--- begin EXCERPTED PASSAGE ---

OAuth support empowers users to run data diffs based on their individual permissions and roles configured within the data warehouses. This ensures that data access is governed by existing security policies and protocols.

How it works

1. Create a Data Diff

When you attempt to run a data diff, you will notice that it won’t run without authentication:

2. Authorize the Data Diff

Authorize the data diff by clicking the Authenticate button. This will redirect you to the data warehouse for authentication:

Upon successful authentication, you will be redirected back.

3. The Data Diff is now running

4. View the Data Diff results

The results reflect your permissions within the data warehouse:

Note that running the same data diff, as a different user, renders different results:

The masked values represent the data retrieved from the data warehouse. We do not conduct any post-processing:

By default, results are only visible for their authors. Users can still clone the data diffs, but the results might be different depending on their data warehouse access levels.

--- end EXCERPTED PASSAGE ---
--- begin DATASET ROWS ---

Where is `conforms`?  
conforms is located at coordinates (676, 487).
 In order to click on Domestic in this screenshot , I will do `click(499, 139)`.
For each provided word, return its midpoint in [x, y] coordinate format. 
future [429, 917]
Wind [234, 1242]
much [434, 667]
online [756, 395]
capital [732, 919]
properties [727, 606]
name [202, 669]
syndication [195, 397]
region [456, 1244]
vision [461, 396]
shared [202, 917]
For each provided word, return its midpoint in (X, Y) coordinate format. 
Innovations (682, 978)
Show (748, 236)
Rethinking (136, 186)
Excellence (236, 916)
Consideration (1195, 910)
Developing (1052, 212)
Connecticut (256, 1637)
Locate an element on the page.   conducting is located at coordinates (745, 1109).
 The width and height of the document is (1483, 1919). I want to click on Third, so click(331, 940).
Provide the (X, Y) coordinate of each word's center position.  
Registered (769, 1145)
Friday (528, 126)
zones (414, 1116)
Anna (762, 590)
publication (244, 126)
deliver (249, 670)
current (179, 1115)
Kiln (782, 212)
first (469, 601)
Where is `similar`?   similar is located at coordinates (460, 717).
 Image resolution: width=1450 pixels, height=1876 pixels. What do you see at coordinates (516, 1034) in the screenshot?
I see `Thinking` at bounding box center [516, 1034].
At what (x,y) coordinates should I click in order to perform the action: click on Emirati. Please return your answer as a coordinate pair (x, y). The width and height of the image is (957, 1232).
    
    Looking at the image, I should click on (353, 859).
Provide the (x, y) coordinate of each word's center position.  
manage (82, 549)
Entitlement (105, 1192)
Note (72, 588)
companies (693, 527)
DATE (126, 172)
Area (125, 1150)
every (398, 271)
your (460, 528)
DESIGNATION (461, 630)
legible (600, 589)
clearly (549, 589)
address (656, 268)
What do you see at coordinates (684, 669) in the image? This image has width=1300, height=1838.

--- end DATASET ROWS ---

=== WORK TO COMPLETE ===
a - Answer the following questions about the OAuth data diff text:
(i) Which button authorizes a data diff?
(ii) What do the masked values represent?
(iii) By default, to whom are the results visible?
b - Change "midpoint" to "center" in the rows, from the first row through the line containing "Excellence (236, 916)", and give back only that part with nothing else altered.

=== EXERCISE RESULTS ===
a -
(i) The Authenticate button.
(ii) The data retrieved from the data warehouse.
(iii) Only to their authors.

b -
Where is `conforms`?  
conforms is located at coordinates (676, 487).
 In order to click on Domestic in this screenshot , I will do `click(499, 139)`.
For each provided word, return its center in [x, y] coordinate format. 
future [429, 917]
Wind [234, 1242]
much [434, 667]
online [756, 395]
capital [732, 919]
properties [727, 606]
name [202, 669]
syndication [195, 397]
region [456, 1244]
vision [461, 396]
shared [202, 917]
For each provided word, return its center in (X, Y) coordinate format. 
Innovations (682, 978)
Show (748, 236)
Rethinking (136, 186)
Excellence (236, 916)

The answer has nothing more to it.